**** SOURCE INFORMATION

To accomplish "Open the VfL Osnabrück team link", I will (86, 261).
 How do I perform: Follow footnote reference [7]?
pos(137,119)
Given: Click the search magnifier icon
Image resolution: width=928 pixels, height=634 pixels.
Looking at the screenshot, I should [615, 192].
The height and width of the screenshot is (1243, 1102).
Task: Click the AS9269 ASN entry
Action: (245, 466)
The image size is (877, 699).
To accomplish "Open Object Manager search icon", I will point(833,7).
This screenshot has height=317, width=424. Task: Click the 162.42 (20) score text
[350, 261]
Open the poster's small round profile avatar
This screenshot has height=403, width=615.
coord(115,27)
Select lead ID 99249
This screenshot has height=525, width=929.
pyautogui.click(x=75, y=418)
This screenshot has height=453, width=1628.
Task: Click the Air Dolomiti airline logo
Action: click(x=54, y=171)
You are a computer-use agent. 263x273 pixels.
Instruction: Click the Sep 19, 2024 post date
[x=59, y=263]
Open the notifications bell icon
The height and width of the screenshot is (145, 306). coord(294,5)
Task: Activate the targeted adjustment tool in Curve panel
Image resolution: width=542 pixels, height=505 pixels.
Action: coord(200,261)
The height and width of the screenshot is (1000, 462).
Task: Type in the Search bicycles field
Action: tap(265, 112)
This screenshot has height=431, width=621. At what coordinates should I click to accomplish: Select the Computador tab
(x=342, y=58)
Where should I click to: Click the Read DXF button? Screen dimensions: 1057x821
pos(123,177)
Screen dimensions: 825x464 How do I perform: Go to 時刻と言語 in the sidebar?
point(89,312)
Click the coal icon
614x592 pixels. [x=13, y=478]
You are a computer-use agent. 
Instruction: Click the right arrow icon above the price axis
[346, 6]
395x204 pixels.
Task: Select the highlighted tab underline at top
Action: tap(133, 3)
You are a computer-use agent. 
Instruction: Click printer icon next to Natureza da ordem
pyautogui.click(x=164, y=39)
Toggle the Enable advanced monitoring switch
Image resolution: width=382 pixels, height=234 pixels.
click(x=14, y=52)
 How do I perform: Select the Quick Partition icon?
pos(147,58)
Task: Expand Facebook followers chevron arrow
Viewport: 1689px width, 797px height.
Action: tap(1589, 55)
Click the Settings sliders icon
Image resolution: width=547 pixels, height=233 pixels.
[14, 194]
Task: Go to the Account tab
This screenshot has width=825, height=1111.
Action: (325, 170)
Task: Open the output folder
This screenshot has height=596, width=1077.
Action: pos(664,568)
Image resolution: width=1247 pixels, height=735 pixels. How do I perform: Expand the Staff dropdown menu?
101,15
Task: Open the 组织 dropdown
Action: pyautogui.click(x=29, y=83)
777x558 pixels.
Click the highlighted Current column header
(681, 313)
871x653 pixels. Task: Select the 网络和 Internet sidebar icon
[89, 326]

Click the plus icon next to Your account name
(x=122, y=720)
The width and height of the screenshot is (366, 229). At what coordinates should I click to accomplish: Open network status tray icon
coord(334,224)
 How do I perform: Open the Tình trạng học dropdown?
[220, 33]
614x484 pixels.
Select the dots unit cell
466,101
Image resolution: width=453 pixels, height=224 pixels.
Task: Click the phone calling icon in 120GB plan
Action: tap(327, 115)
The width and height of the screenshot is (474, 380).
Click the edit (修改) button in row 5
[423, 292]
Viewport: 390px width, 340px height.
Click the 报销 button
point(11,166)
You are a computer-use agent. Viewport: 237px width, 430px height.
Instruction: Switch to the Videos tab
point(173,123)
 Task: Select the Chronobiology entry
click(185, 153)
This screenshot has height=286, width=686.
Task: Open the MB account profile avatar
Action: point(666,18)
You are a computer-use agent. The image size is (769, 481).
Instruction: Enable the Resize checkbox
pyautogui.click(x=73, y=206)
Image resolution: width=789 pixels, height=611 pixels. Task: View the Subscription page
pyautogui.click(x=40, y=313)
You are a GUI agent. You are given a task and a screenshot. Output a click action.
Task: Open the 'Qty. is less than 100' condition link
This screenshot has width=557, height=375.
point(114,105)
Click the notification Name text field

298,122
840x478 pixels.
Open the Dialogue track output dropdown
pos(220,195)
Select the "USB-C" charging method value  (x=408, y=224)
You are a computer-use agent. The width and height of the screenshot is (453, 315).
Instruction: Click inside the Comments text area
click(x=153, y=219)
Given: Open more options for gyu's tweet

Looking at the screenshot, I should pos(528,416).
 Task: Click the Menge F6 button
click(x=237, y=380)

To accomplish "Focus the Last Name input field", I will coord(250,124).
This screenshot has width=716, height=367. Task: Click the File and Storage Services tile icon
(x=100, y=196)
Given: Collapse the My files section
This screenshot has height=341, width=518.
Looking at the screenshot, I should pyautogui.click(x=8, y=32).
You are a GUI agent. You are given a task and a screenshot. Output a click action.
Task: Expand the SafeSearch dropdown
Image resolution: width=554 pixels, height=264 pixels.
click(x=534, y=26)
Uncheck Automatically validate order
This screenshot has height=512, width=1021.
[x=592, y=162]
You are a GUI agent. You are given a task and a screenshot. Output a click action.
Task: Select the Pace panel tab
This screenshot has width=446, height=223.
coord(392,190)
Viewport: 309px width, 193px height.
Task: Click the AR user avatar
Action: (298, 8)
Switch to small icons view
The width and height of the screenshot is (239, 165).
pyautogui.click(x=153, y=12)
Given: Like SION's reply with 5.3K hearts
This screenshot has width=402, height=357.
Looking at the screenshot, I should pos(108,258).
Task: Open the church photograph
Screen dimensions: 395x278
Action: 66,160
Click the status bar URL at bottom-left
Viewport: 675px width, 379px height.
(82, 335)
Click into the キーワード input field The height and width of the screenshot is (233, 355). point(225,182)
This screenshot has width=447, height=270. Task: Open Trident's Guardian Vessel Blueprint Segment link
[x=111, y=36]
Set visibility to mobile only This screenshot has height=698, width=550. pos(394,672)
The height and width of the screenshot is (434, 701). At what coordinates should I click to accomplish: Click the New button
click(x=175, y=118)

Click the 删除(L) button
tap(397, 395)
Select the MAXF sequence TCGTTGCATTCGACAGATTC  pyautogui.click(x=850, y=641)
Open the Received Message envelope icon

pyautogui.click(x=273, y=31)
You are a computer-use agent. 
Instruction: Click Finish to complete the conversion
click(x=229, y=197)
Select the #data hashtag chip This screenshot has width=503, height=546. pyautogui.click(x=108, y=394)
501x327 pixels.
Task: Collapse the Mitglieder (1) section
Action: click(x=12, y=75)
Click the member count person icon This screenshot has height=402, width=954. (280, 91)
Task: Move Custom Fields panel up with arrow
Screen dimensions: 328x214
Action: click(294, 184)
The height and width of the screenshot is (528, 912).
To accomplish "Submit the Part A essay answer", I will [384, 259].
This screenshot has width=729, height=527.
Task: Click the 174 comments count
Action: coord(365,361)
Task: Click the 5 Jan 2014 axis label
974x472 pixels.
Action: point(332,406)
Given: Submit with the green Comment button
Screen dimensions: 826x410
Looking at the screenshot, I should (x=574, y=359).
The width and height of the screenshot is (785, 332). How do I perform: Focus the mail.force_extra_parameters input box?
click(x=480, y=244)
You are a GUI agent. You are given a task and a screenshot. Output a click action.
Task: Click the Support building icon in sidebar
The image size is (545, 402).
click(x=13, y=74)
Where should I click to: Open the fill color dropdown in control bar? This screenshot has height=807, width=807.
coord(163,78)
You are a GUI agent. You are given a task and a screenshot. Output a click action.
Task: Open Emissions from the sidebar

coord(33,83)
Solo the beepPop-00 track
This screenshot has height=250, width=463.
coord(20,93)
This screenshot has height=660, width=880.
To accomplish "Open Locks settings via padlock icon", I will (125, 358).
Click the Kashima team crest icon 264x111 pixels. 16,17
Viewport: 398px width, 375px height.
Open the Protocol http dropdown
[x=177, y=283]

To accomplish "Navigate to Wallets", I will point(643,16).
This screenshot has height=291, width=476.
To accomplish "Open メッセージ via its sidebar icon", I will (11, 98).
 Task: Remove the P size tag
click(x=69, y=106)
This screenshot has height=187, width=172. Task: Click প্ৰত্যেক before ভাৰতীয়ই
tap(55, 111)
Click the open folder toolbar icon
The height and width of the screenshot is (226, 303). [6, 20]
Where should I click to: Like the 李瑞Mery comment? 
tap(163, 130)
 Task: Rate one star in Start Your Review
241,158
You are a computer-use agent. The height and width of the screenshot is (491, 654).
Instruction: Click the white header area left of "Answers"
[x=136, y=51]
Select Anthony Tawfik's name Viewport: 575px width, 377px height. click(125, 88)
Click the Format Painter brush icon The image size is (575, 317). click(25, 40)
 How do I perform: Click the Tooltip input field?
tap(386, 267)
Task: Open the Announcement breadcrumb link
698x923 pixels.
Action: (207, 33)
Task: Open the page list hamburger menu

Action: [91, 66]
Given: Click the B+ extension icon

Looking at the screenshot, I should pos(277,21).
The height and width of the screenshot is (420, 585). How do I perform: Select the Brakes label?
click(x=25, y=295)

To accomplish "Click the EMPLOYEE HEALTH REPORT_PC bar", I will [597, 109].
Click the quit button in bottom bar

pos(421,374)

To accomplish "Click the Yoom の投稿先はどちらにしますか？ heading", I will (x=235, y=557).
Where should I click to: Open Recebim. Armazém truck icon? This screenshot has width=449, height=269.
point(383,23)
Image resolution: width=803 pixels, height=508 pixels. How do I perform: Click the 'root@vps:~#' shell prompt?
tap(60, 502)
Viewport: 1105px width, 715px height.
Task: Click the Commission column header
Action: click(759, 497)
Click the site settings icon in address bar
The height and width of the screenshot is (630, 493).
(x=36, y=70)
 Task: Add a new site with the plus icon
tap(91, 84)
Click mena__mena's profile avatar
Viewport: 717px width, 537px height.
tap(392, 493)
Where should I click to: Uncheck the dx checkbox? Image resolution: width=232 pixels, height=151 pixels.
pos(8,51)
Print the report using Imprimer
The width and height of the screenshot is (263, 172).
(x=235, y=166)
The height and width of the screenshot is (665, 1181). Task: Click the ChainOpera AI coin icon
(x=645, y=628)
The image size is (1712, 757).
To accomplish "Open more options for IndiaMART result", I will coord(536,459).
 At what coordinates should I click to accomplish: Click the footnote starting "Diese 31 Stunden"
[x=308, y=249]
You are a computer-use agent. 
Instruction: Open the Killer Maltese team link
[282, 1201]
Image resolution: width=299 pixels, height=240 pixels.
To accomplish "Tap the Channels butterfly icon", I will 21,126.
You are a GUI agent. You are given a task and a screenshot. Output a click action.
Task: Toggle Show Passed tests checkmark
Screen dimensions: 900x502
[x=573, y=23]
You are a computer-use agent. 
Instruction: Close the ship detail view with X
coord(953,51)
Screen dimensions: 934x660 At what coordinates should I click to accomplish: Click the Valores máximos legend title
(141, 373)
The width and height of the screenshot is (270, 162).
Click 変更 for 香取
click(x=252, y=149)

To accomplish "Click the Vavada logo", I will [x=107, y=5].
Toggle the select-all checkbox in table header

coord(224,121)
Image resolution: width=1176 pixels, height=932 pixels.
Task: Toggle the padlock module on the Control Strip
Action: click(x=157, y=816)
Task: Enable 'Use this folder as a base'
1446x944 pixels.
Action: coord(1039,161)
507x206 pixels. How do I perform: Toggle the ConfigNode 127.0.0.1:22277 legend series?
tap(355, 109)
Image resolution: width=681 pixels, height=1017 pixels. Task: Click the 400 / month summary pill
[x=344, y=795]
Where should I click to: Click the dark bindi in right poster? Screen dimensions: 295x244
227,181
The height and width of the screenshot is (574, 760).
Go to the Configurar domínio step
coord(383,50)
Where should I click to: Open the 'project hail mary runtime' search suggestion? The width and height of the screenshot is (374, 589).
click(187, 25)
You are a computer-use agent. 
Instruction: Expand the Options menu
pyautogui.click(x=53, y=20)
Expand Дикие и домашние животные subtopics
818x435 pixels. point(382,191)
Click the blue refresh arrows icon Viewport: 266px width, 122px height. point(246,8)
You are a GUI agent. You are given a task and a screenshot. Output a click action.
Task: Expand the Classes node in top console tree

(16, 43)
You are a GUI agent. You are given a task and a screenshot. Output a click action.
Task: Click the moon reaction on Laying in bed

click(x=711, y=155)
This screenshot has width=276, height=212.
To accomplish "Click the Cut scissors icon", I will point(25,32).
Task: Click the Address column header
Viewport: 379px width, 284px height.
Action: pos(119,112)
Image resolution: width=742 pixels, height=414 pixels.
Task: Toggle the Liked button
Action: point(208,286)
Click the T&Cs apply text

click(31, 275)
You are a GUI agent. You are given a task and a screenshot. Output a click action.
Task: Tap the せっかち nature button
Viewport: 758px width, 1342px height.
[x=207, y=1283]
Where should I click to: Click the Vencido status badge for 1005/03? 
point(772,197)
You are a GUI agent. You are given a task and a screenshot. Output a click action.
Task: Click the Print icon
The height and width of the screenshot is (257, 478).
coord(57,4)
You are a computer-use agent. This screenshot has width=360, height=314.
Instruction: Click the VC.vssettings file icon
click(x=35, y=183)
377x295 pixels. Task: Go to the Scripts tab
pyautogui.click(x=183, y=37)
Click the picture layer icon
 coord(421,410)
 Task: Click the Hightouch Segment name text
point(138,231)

********

● THE PROBLEM:
In the listing above, find the line with "This screenshot has width=557, height=375." and the line with "Given: Collapse the My files section", then reproduce both and every line between them exactly.

● EXERCISE OUTPUT:
This screenshot has width=557, height=375.
point(114,105)
Click the notification Name text field

298,122
840x478 pixels.
Open the Dialogue track output dropdown
pos(220,195)
Select the "USB-C" charging method value  (x=408, y=224)
You are a computer-use agent. The width and height of the screenshot is (453, 315).
Instruction: Click inside the Comments text area
click(x=153, y=219)
Given: Open more options for gyu's tweet

Looking at the screenshot, I should pos(528,416).
 Task: Click the Menge F6 button
click(x=237, y=380)

To accomplish "Focus the Last Name input field", I will coord(250,124).
This screenshot has width=716, height=367. Task: Click the File and Storage Services tile icon
(x=100, y=196)
Given: Collapse the My files section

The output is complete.